• [TASK INPUTS]
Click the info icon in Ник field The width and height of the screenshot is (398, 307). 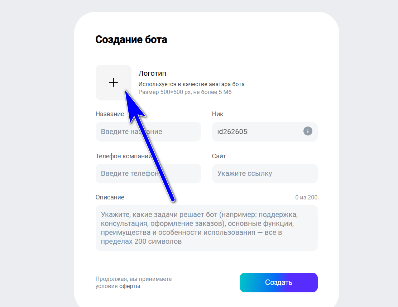[308, 131]
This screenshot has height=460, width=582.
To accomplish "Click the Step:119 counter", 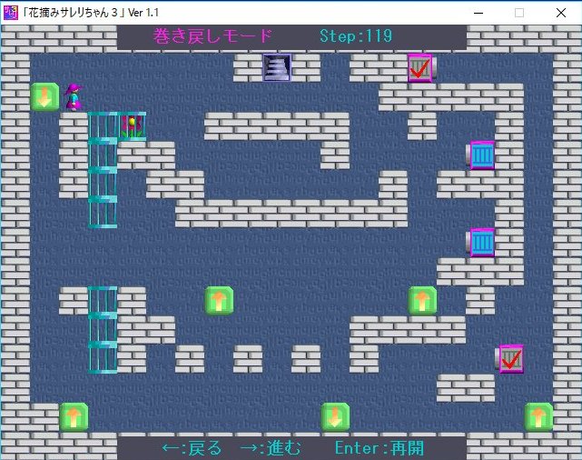I will click(x=356, y=36).

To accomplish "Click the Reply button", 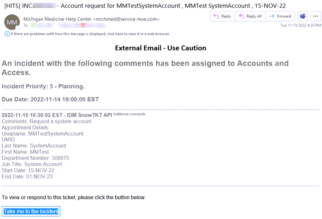I will click(x=222, y=17).
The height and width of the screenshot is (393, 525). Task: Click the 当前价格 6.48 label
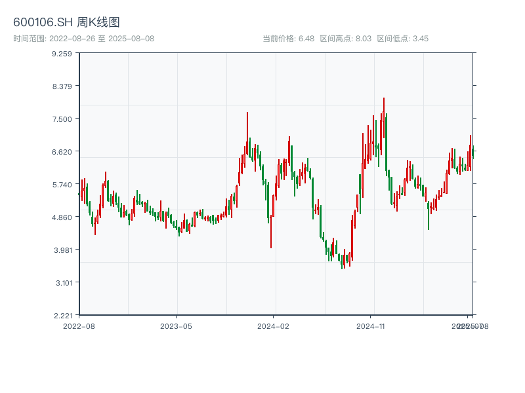(288, 39)

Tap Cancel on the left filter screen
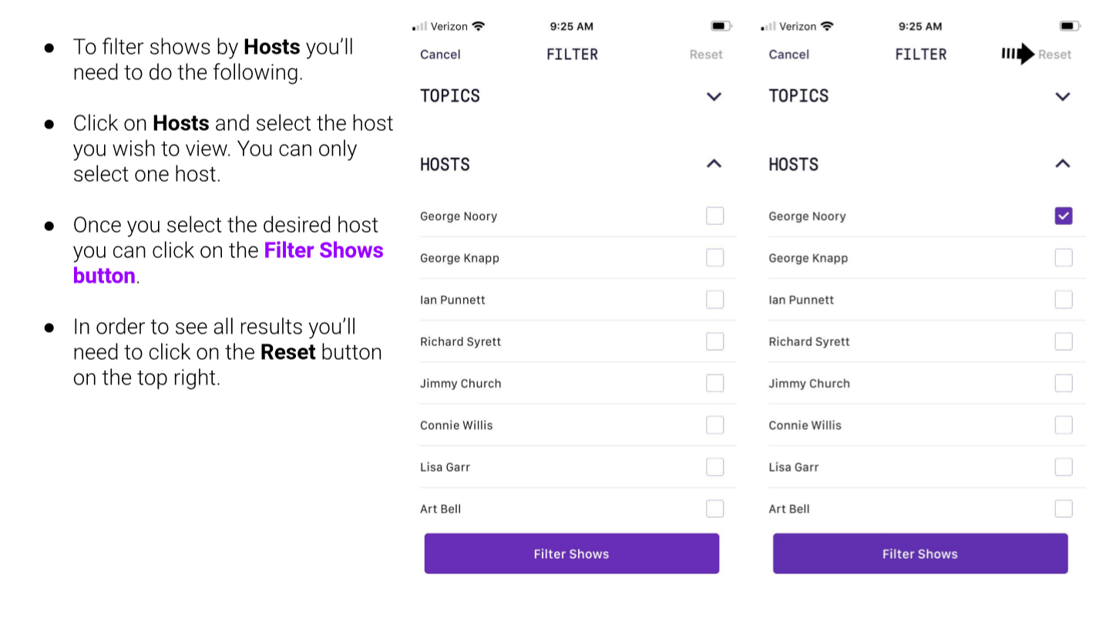click(x=440, y=54)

• [TRY IT]
Set down the line containing "The height and", then every later line through the end of the material, exactly as written; omit any picture.

• [SOLUTION FOR THIS PROBLEM]
The height and width of the screenshot is (393, 525). Task: Click the 当前价格 6.48 label
(288, 39)

Tap Cancel on the left filter screen
click(x=440, y=54)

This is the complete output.